TASK DESCRIPTION:
Extract the stretch of rows below from the start through the line containing "Click the SQL", reproducing each line verbatim.

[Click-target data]
-------

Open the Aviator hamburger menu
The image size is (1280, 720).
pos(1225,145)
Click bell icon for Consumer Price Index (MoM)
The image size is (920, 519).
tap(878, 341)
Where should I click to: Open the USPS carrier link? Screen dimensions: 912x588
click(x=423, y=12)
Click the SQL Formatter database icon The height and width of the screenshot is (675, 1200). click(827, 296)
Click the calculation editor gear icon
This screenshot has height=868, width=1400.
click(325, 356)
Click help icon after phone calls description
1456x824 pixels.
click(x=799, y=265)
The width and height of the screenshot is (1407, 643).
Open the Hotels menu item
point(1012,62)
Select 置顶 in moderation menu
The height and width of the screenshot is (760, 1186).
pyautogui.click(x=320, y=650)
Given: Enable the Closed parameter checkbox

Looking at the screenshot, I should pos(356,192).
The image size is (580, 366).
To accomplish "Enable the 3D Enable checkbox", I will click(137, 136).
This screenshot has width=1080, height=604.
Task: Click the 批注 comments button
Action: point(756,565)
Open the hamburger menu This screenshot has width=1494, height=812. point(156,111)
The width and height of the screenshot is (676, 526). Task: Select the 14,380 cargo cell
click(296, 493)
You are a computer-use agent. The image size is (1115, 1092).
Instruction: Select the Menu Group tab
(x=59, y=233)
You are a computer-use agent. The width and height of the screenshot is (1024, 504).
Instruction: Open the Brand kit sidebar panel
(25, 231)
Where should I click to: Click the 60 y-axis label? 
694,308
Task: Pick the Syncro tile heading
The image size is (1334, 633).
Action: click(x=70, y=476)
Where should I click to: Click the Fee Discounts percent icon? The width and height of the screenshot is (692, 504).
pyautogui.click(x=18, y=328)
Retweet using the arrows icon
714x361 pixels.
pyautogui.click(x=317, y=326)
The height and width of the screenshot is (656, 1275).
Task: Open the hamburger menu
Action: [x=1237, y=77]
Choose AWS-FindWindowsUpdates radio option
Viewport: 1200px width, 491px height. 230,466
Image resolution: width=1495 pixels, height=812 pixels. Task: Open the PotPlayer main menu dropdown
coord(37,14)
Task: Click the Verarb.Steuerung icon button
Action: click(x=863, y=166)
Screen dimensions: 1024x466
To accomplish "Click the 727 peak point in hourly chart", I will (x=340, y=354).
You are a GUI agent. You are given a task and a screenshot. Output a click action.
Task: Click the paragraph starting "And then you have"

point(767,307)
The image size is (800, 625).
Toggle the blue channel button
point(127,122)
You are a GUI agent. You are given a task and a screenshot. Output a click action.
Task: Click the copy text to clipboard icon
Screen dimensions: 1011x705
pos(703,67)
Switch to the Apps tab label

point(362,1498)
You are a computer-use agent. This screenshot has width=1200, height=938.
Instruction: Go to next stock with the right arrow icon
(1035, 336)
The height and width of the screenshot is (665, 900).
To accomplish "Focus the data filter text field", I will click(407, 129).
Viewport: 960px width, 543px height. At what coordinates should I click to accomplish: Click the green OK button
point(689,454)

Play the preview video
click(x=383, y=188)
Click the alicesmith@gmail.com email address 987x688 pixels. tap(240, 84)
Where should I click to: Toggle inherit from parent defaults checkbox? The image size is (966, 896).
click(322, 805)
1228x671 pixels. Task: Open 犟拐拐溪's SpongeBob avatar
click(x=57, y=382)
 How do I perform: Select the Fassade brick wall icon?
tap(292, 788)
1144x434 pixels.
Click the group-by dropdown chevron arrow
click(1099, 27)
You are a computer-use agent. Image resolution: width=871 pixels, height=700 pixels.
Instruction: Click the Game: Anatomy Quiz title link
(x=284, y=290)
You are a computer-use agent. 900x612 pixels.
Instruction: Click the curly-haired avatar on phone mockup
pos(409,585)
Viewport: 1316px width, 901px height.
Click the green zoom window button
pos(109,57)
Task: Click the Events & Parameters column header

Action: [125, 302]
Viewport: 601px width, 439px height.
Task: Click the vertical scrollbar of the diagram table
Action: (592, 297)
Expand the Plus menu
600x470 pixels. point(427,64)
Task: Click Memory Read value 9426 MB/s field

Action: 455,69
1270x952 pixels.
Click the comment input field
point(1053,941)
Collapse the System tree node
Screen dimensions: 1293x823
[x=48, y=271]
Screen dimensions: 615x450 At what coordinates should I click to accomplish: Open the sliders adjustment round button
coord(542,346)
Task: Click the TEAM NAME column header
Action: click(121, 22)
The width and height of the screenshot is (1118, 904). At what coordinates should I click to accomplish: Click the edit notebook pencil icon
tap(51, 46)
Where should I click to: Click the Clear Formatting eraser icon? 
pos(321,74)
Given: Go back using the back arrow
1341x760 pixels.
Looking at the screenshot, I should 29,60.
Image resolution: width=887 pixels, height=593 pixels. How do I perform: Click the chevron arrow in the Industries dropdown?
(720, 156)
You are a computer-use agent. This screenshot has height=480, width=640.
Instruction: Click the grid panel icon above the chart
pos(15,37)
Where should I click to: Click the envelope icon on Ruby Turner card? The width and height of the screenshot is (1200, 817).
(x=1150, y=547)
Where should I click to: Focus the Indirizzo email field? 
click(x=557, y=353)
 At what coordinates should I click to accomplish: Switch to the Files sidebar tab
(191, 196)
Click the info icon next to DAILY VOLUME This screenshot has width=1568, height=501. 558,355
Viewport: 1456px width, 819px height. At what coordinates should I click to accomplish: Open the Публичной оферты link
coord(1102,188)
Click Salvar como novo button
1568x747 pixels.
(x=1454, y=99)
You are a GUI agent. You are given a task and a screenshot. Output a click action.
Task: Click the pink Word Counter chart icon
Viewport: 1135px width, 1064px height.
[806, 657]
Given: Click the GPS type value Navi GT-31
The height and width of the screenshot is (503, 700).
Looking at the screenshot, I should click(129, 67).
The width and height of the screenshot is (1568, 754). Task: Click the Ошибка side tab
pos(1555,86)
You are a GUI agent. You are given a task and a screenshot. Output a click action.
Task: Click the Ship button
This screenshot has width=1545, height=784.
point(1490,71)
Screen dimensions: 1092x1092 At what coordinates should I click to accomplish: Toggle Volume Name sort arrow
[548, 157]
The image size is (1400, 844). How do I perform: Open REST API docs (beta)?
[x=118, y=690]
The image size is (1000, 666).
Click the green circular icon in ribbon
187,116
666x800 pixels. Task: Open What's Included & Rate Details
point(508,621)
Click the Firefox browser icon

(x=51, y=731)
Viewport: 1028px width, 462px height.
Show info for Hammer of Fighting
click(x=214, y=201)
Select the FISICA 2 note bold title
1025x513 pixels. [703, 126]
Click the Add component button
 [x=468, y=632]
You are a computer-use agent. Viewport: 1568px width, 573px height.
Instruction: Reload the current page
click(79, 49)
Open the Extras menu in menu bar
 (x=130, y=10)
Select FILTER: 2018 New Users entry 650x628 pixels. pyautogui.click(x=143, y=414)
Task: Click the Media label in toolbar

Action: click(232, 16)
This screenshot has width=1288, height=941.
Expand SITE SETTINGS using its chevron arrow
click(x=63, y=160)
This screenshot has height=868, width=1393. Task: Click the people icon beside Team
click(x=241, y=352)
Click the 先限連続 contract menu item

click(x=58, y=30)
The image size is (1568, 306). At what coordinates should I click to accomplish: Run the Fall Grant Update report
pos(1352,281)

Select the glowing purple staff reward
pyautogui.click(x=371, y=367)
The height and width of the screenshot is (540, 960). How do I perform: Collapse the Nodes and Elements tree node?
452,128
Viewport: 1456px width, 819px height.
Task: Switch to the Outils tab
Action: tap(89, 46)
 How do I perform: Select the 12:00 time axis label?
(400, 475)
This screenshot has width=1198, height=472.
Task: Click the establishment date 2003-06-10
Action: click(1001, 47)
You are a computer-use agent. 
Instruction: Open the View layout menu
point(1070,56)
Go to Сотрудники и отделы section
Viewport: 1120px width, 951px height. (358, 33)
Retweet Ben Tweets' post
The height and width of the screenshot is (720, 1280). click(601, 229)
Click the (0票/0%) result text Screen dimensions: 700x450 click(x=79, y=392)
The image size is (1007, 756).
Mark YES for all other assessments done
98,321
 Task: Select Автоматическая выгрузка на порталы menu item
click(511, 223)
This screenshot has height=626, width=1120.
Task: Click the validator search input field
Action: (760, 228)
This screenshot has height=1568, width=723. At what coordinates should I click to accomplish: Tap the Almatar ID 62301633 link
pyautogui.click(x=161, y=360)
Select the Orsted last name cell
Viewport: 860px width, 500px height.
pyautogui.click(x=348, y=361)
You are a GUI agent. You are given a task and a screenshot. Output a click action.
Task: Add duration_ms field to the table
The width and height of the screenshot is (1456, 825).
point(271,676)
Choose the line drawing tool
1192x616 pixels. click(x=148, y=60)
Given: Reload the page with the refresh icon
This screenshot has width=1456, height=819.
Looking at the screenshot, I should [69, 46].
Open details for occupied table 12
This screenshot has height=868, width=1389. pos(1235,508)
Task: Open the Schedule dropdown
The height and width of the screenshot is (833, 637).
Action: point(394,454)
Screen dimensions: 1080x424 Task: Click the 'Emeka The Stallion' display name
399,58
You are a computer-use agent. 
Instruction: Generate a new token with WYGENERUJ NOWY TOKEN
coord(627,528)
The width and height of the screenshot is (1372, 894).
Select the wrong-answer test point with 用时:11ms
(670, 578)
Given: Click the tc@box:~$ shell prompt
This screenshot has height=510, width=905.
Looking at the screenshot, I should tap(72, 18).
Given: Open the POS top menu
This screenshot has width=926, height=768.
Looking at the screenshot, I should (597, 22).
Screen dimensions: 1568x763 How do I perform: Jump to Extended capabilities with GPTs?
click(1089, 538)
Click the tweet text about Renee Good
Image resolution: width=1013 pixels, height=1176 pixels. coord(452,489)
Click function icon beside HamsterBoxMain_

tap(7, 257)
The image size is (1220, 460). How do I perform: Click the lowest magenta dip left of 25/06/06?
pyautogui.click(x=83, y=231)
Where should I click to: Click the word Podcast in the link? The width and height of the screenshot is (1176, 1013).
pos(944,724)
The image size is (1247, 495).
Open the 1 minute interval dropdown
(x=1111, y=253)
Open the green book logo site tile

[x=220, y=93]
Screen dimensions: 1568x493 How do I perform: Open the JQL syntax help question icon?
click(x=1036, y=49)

-------

FULL RESPONSE:
Open the Aviator hamburger menu
The image size is (1280, 720).
pos(1225,145)
Click bell icon for Consumer Price Index (MoM)
The image size is (920, 519).
tap(878, 341)
Where should I click to: Open the USPS carrier link? Screen dimensions: 912x588
click(x=423, y=12)
Click the SQL Formatter database icon The height and width of the screenshot is (675, 1200). click(827, 296)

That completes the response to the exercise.